5.5. Syslog
💡 First Principle: Without centralized logging, troubleshooting means logging into every device individually to search for clues. Think of it like a hospital's medical records—imagine if each nurse kept patient notes only in their own pocket. When a doctor needs the full history, they'd have to track down every nurse who ever treated the patient. Syslog is the central medical chart: every device sends its events to one place so you can see the complete picture.
What would happen if your logging infrastructure fails during a security incident? You lose the evidence trail entirely. Syslog also matters for security because if an attacker compromises a device, one of the first things they'll do is clear the local logs. But if those logs are already copied to a remote server, you still have the evidence. Centralized logging is a detective control—it won't prevent the attack, but it ensures you can reconstruct what happened.
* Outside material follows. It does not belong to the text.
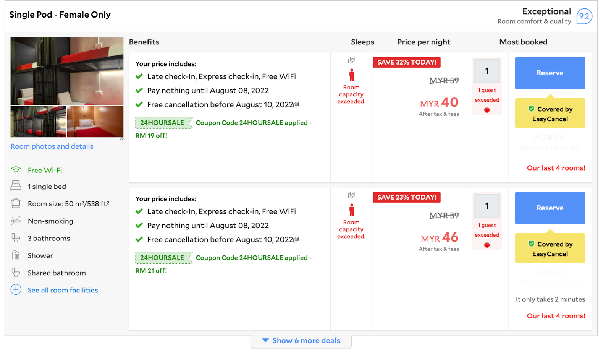The image size is (611, 351).
Task: Open the small bunk beds thumbnail photo
Action: (38, 122)
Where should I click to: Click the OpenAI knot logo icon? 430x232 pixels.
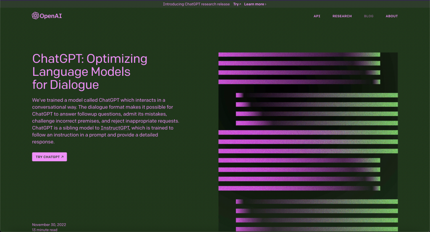(36, 16)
Syslog Severity Levels (memorize these!):
| Level | Keyword | Meaning | Example |
|---|---|---|---|
| 0 | Emergency | System unusable | Hardware failure, system crash |
| 1 | Alert | Immediate action needed | Temperature critical |
| 2 | Critical | Critical condition | Memory allocation failure |
| 3 | Error | Error condition | Interface down, config error |
| 4 | Warning | Warning condition | Config change, approaching limits |
| 5 | Notice | Normal but significant | Interface up, system restart |
| 6 | Informational | Informational | Successful login, debug info |
| 7 | Debug | Debug messages | Verbose protocol output |
Memory Aid: "Every Awesome Cisco Engineer Will Need Ice cream Daily" (0-7)
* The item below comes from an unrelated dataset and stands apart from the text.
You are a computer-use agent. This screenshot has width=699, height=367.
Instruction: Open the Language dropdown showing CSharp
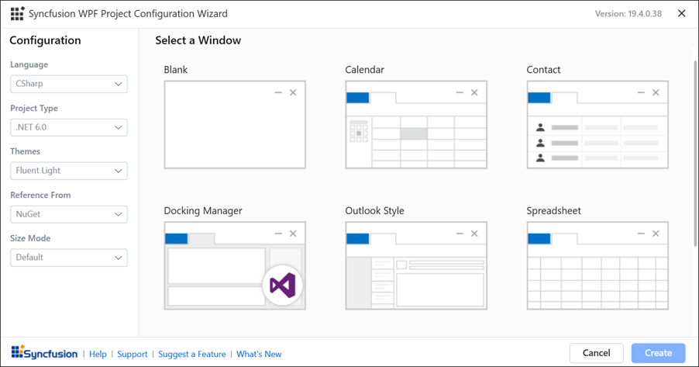(x=69, y=84)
How severity filtering works: When you configure logging trap 4, the device sends severity 0-4 (Emergency through Warning) to the syslog server. Levels 5-7 are filtered out. Lower number = more critical = always sent.
Configuration:
Router(config)# logging host 10.1.1.100 ! Send logs to this server
Router(config)# logging trap informational ! Send levels 0-6 to server
Router(config)# logging console warnings ! Show levels 0-4 on console
Router(config)# logging buffered 16384 debugging ! Store all levels locally (16KB)
Router(config)# service timestamps log datetime ! Add timestamps (essential!)
⚠️ Exam Trap: Without service timestamps, your logs just say "Interface went down." With timestamps, you know it happened at 3:47:23 AM—critical for correlating events across devices.